David Cameron says that Wimbledon champion Andy Murray deserves a knighthood after becoming the first British man to win the title since Fred Perry in 1936.
Murray defeated the World No. 1 Novak Djokovic in straight sets yesterday to win the title in front of a star-studded crowd, including the Prime Minister himself.
Cameron said that "it was a fantastic day for Andy Murray, for British tennis and for Britain", and that the triumph had "lifted the spirits of the whole country".
Cameron has nothing to do with the awarding of such honours but backed Murray for the gong.
Individuals are nominated for their achievements by members of the public and then an independent panel decides whether they are worthy of an honour and what level it should be.
Murray was awarded an OBE in the year’s New Year’s honours list after an outstanding 2012 in which he won the Olympic gold medal in the singles and silver in the mixed doubles with Laura Robson.
He was runner-up at Wimbledon to seven-time champion Roger Federer, and, best of all, won his maiden Grand Slam title at the US Open in New York.
Murray was quick to play down Cameron’s suggestion, claiming: "It's a nice thing to have or be offered but I don't know if it merits that."

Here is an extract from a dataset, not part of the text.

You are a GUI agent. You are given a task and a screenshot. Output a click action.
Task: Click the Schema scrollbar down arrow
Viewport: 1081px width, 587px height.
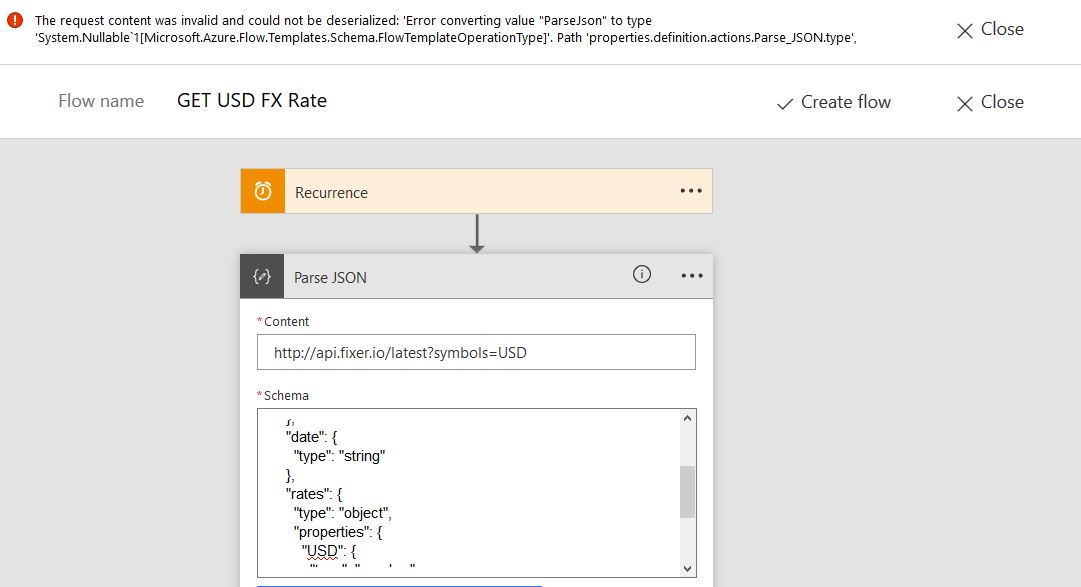687,567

Modest as ever, Murray said: "I think just because everyone's waited for such a long time for this, that's probably why it will be suggested."

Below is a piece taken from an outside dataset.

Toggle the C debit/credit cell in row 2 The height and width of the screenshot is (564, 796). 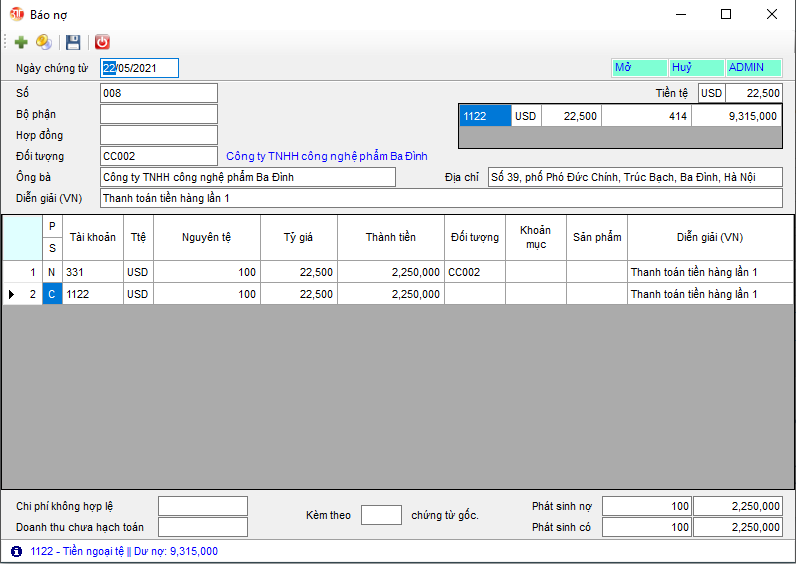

Murray also said in the interview with BBC Breakfast that he had only managed to squeeze in one hour’s sleep since his victory.
The tennis star would not be the first high-profile sportsman to be awarded a knighthood in recent years after the successes of cyclists Chris Hoy - who was at Wimbledon to watch his fellow Scot’s victory yesterday - and Bradley Wiggins.

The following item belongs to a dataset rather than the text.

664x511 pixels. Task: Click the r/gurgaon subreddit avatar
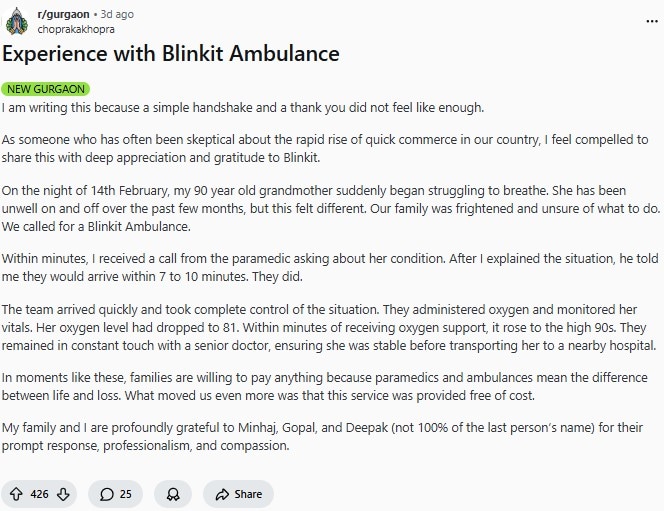[16, 21]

Seventeen million people were thought to have watched the match on television and it is hoped that the landmark victory can inspire a new generation of British tennis stars.
"All of our clubs and local authorities have been working very hard to make sure tennis is open, accessible and very cheap," said tennis Scotland chief executive David Marshall.
About the possibility of a knighthood for Murray, Mr Cameron, who watched the match from the Royal Box with leader of the opposition Ed Milliband and SNP leader Alex Salmond, said: "I can't think of anyone who deserves one more."